The list of five could include anything. Some examples could be: a gas station, a person riding a bike, a panning shot, a landscape with rocks, a silhouette. The idea is to try and mix in some photographic techniques, while also motivating people to _go out and shoot_.

You'll have *two weeks* for each "hunt". When you're finished you'll post your series of pictures in *in this thread *and we will vote on which is the best. Please post your series together in one post. It just makes things simpler. 

The winner, of course, then gets the burden of creating a new hunt. 

Sound like fun?


----------



## SilentShutter

Could be interesting


----------



## white

I will post the first challenge, then, since I will be away from the computer today and tomorrow. Hopefully more people will get involved. 

Post your entries in this thread. Presentation matters, so have your photographs framed and submit them in the order I listed.

Some of the criteria in this list is purposefully vague, so interpret as you like.

*Photo Scavenger Hunt #1 -- due two weeks from now -- July 1st, 2010
*

A photo of a storefront (the more local, the better) *taken at  night*.
A friend.
Rule of Thirds (photo must be composed in a way that illustrates the Rule of Thirds).
An abstract photo.
A still-life.
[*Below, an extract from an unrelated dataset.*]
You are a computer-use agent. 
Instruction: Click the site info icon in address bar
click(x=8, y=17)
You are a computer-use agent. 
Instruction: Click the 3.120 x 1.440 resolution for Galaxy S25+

How you light it is your choice.


----------



## Markw

I really think this is an outstanding idea for a thread.  I think you should post this in the beginners' forum and watch it kick off.  It would be outstanding to see.  If you make another list, since this one is officially expired, Ill play along. 

Mark


----------



## LCARSx32

I second that idea.  I love the idea of the scavenger hunt as well, I just didn't know it was here because I spend all my time on the beginner's forum.

I've wanted to try the Fight Club, but I can never seem to pull myself out of bed on Sunday, lol.  So this works better; I can shoot at my leisure.  I really think the people in the beginner's forum would love this.


----------



## iGetzzBizzy

yea that actually sounds like fun!


----------



## Markw

I agree completely!  Im actually really excited to see if it kicks off if it gets moved there.  I think it could be amazing.

Mark


----------



## white

Ok, if this is something you guys want to do, then we can reuse the list I created and set a new deadline. I probably won't be able to participate in this one as I'm going out of town, but I'd love to do future ones.


----------



## altitude604

Yeah, I think I could actually do that one around Town here.


----------



## LCARSx32

I'm up for it!  I think we should post a link to this in the beginner's forum.  I'm sure a lot of those looking for practice would like it.


----------



## kayayles

Ooo! this is going to be fun to doo . 

Even though i'ma totalll newbie at photography so sorry if my pictures suck


----------



## white

Ok, so we'll plan on a new challenge two weeks from today.

*Photo Scavenger Hunt #1 -- due two weeks from now --  July 23rd, 2010
*

A photo of a  storefront (the more local, the better).
A friend.
Rule of Thirds (photo must be composed in a way that  illustrates the Rule of Thirds).
An abstract photo.
A still-life. How you light it is your choice.


----------



## er111a

oh right fun


----------



## pbelarge

I am always up for a challenge.
I leave for vacation on the 23rd, can I post them on the 22nd?


----------



## white

Yeah. On or before the 23rd.


----------



## misstwinklytoes

Oooh, I'm glad I found this!  I think I'll give it a shot, too!


----------



## iGetzzBizzy

so do we have to upload all 5 pics at the same time or can we upload them as we shoot them?


----------



## white

iGetzzBizzy said:


> so do we have to upload all 5 pics at the same time or can we upload them as we shoot them?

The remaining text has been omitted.